- Problem description -
Set down the entries below once more, precisely as they stand.

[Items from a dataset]

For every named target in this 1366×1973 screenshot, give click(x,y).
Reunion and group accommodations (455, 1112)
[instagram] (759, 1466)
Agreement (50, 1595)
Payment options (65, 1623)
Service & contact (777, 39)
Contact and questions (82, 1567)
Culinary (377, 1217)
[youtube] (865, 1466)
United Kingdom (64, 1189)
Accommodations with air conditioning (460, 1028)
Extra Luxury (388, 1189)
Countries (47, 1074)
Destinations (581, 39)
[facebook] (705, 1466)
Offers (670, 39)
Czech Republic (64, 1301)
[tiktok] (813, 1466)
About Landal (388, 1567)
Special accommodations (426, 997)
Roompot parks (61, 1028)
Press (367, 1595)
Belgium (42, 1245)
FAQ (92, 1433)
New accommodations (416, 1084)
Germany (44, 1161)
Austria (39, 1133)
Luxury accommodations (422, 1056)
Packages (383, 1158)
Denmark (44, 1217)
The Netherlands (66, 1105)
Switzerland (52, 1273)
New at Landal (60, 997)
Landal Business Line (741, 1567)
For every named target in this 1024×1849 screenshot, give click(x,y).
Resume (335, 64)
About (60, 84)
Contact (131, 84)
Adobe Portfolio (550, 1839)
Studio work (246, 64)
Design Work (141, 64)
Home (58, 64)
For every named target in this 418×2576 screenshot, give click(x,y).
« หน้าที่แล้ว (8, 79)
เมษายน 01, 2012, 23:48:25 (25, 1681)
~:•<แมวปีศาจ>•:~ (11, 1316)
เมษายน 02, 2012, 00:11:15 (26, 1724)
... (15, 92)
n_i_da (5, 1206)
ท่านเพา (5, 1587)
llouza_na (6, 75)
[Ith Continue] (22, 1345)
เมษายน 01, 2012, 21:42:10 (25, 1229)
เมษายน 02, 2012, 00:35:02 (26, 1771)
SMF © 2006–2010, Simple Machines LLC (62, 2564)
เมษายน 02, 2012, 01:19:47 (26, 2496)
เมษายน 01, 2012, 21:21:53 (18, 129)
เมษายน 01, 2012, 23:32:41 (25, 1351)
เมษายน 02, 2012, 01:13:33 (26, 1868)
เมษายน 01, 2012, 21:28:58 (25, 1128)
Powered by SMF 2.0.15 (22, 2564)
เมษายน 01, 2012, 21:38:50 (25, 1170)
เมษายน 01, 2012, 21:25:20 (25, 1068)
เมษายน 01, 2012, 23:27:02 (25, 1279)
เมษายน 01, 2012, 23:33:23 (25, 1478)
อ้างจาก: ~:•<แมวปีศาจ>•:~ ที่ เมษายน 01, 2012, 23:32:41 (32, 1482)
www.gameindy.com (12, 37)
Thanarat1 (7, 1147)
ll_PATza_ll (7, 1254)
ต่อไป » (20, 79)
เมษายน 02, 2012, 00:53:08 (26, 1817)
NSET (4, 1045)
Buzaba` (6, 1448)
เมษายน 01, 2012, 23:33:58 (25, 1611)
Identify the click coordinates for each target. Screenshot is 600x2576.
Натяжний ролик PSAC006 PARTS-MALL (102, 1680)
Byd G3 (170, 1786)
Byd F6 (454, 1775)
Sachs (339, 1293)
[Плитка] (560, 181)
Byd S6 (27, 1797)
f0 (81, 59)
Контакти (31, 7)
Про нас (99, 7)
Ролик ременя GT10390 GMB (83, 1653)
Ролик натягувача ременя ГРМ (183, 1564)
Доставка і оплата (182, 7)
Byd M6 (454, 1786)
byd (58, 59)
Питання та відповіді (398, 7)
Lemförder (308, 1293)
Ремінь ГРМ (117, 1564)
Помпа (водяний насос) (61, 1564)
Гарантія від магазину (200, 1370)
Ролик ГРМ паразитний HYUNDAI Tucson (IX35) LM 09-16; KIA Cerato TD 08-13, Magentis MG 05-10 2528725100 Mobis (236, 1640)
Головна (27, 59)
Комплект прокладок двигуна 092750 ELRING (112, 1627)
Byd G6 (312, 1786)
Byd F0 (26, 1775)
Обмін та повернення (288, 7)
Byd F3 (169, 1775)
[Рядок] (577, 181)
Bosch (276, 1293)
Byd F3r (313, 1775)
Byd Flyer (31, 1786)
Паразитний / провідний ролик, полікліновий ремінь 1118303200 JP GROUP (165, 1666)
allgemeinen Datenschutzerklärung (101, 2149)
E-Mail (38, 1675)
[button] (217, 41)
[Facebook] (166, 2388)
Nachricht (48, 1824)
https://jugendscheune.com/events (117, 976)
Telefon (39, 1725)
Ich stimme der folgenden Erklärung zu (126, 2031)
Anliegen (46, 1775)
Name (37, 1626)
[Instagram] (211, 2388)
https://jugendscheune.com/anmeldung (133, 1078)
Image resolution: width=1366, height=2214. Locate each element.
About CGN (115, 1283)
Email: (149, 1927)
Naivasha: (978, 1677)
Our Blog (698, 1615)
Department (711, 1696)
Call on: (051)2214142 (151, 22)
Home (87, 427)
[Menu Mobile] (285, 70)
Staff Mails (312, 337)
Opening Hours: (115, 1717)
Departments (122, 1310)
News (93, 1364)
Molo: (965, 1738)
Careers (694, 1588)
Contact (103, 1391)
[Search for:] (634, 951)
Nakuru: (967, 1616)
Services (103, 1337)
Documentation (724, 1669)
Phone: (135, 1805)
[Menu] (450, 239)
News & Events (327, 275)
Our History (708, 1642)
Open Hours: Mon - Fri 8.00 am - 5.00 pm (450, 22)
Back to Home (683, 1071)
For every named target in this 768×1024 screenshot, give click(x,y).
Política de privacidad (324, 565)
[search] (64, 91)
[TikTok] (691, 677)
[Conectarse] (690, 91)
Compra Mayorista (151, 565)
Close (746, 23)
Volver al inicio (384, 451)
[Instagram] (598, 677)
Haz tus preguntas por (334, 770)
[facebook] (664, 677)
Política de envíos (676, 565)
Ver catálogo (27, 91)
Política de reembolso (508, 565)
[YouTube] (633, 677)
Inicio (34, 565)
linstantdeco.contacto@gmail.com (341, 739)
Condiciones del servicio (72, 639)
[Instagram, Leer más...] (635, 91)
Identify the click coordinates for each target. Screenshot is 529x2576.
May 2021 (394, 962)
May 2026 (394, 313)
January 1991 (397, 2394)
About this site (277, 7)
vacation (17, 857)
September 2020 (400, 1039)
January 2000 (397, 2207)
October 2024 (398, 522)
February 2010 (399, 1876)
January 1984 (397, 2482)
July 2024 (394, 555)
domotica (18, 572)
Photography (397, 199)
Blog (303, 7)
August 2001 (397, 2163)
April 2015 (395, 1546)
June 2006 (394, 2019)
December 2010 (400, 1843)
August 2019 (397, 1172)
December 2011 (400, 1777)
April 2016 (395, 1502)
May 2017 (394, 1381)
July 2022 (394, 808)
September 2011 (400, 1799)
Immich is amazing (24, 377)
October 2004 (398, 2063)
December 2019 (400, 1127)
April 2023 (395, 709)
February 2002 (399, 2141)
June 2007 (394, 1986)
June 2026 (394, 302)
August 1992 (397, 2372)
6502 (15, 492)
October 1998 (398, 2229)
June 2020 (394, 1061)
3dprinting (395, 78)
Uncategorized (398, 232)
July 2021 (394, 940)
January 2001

- Output for this task -
For every named target in this 1366×1973 screenshot, give click(x,y).
Reunion and group accommodations (455, 1112)
[instagram] (759, 1466)
Agreement (50, 1595)
Payment options (65, 1623)
Service & contact (777, 39)
Contact and questions (82, 1567)
Culinary (377, 1217)
[youtube] (865, 1466)
United Kingdom (64, 1189)
Accommodations with air conditioning (460, 1028)
Extra Luxury (388, 1189)
Countries (47, 1074)
Destinations (581, 39)
[facebook] (705, 1466)
Offers (670, 39)
Czech Republic (64, 1301)
[tiktok] (813, 1466)
About Landal (388, 1567)
Special accommodations (426, 997)
Roompot parks (61, 1028)
Press (367, 1595)
Belgium (42, 1245)
FAQ (92, 1433)
New accommodations (416, 1084)
Germany (44, 1161)
Austria (39, 1133)
Luxury accommodations (422, 1056)
Packages (383, 1158)
Denmark (44, 1217)
The Netherlands (66, 1105)
Switzerland (52, 1273)
New at Landal (60, 997)
Landal Business Line (741, 1567)
For every named target in this 1024×1849 screenshot, give click(x,y).
Resume (335, 64)
About (60, 84)
Contact (131, 84)
Adobe Portfolio (550, 1839)
Studio work (246, 64)
Design Work (141, 64)
Home (58, 64)
For every named target in this 418×2576 screenshot, give click(x,y).
« หน้าที่แล้ว (8, 79)
เมษายน 01, 2012, 23:48:25 (25, 1681)
~:•<แมวปีศาจ>•:~ (11, 1316)
เมษายน 02, 2012, 00:11:15 (26, 1724)
... (15, 92)
n_i_da (5, 1206)
ท่านเพา (5, 1587)
llouza_na (6, 75)
[Ith Continue] (22, 1345)
เมษายน 01, 2012, 21:42:10 (25, 1229)
เมษายน 02, 2012, 00:35:02 (26, 1771)
SMF © 2006–2010, Simple Machines LLC (62, 2564)
เมษายน 02, 2012, 01:19:47 (26, 2496)
เมษายน 01, 2012, 21:21:53 (18, 129)
เมษายน 01, 2012, 23:32:41 (25, 1351)
เมษายน 02, 2012, 01:13:33 (26, 1868)
เมษายน 01, 2012, 21:28:58 (25, 1128)
Powered by SMF 2.0.15 (22, 2564)
เมษายน 01, 2012, 21:38:50 (25, 1170)
เมษายน 01, 2012, 21:25:20 (25, 1068)
เมษายน 01, 2012, 23:27:02 (25, 1279)
เมษายน 01, 2012, 23:33:23 (25, 1478)
อ้างจาก: ~:•<แมวปีศาจ>•:~ ที่ เมษายน 01, 2012, 23:32:41 (32, 1482)
www.gameindy.com (12, 37)
Thanarat1 (7, 1147)
ll_PATza_ll (7, 1254)
ต่อไป » (20, 79)
เมษายน 02, 2012, 00:53:08 (26, 1817)
NSET (4, 1045)
Buzaba` (6, 1448)
เมษายน 01, 2012, 23:33:58 (25, 1611)
Identify the click coordinates for each target. Screenshot is 600x2576.
Натяжний ролик PSAC006 PARTS-MALL (102, 1680)
Byd G3 (170, 1786)
Byd F6 (454, 1775)
Sachs (339, 1293)
[Плитка] (560, 181)
Byd S6 (27, 1797)
f0 (81, 59)
Контакти (31, 7)
Про нас (99, 7)
Ролик ременя GT10390 GMB (83, 1653)
Ролик натягувача ременя ГРМ (183, 1564)
Доставка і оплата (182, 7)
Byd M6 (454, 1786)
byd (58, 59)
Питання та відповіді (398, 7)
Lemförder (308, 1293)
Ремінь ГРМ (117, 1564)
Помпа (водяний насос) (61, 1564)
Гарантія від магазину (200, 1370)
Ролик ГРМ паразитний HYUNDAI Tucson (IX35) LM 09-16; KIA Cerato TD 08-13, Magentis MG 05-10 2528725100 Mobis (236, 1640)
Головна (27, 59)
Комплект прокладок двигуна 092750 ELRING (112, 1627)
Byd G6 (312, 1786)
Byd F0 (26, 1775)
Обмін та повернення (288, 7)
Byd F3 (169, 1775)
[Рядок] (577, 181)
Bosch (276, 1293)
Byd F3r (313, 1775)
Byd Flyer (31, 1786)
Паразитний / провідний ролик, полікліновий ремінь 1118303200 JP GROUP (165, 1666)
allgemeinen Datenschutzerklärung (101, 2149)
E-Mail (38, 1675)
[button] (217, 41)
[Facebook] (166, 2388)
Nachricht (48, 1824)
https://jugendscheune.com/events (117, 976)
Telefon (39, 1725)
Ich stimme der folgenden Erklärung zu (126, 2031)
Anliegen (46, 1775)
Name (37, 1626)
[Instagram] (211, 2388)
https://jugendscheune.com/anmeldung (133, 1078)
Image resolution: width=1366, height=2214. Locate each element.
About CGN (115, 1283)
Email: (149, 1927)
Naivasha: (978, 1677)
Our Blog (698, 1615)
Department (711, 1696)
Call on: (051)2214142 (151, 22)
Home (87, 427)
[Menu Mobile] (285, 70)
Staff Mails (312, 337)
Opening Hours: (115, 1717)
Departments (122, 1310)
News (93, 1364)
Molo: (965, 1738)
Careers (694, 1588)
Contact (103, 1391)
[Search for:] (634, 951)
Nakuru: (967, 1616)
Services (103, 1337)
Documentation (724, 1669)
Phone: (135, 1805)
[Menu] (450, 239)
News & Events (327, 275)
Our History (708, 1642)
Open Hours: Mon - Fri 8.00 am - 5.00 pm (450, 22)
Back to Home (683, 1071)
For every named target in this 768×1024 screenshot, give click(x,y).
Política de privacidad (324, 565)
[search] (64, 91)
[TikTok] (691, 677)
[Conectarse] (690, 91)
Compra Mayorista (151, 565)
Close (746, 23)
Volver al inicio (384, 451)
[Instagram] (598, 677)
Haz tus preguntas por (334, 770)
[facebook] (664, 677)
Política de envíos (676, 565)
Ver catálogo (27, 91)
Política de reembolso (508, 565)
[YouTube] (633, 677)
Inicio (34, 565)
linstantdeco.contacto@gmail.com (341, 739)
Condiciones del servicio (72, 639)
[Instagram, Leer más...] (635, 91)
Identify the click coordinates for each target. Screenshot is 529x2576.
May 2021 (394, 962)
May 2026 (394, 313)
January 1991 (397, 2394)
About this site (277, 7)
vacation (17, 857)
September 2020 (400, 1039)
January 2000 (397, 2207)
October 2024 (398, 522)
February 2010 (399, 1876)
January 1984 (397, 2482)
July 2024 (394, 555)
domotica (18, 572)
Photography (397, 199)
Blog (303, 7)
August 2001 (397, 2163)
April 2015 (395, 1546)
June 2006 (394, 2019)
December 2010 (400, 1843)
August 2019 (397, 1172)
December 2011 (400, 1777)
April 2016 (395, 1502)
May 2017 (394, 1381)
July 2022 (394, 808)
September 2011 (400, 1799)
Immich is amazing (24, 377)
October 2004 (398, 2063)
December 2019 (400, 1127)
April 2023 (395, 709)
February 2002 (399, 2141)
June 2007 (394, 1986)
June 2026 (394, 302)
August 1992 (397, 2372)
6502 (15, 492)
October 1998 (398, 2229)
June 2020 (394, 1061)
3dprinting (395, 78)
Uncategorized (398, 232)
July 2021 (394, 940)
January 2001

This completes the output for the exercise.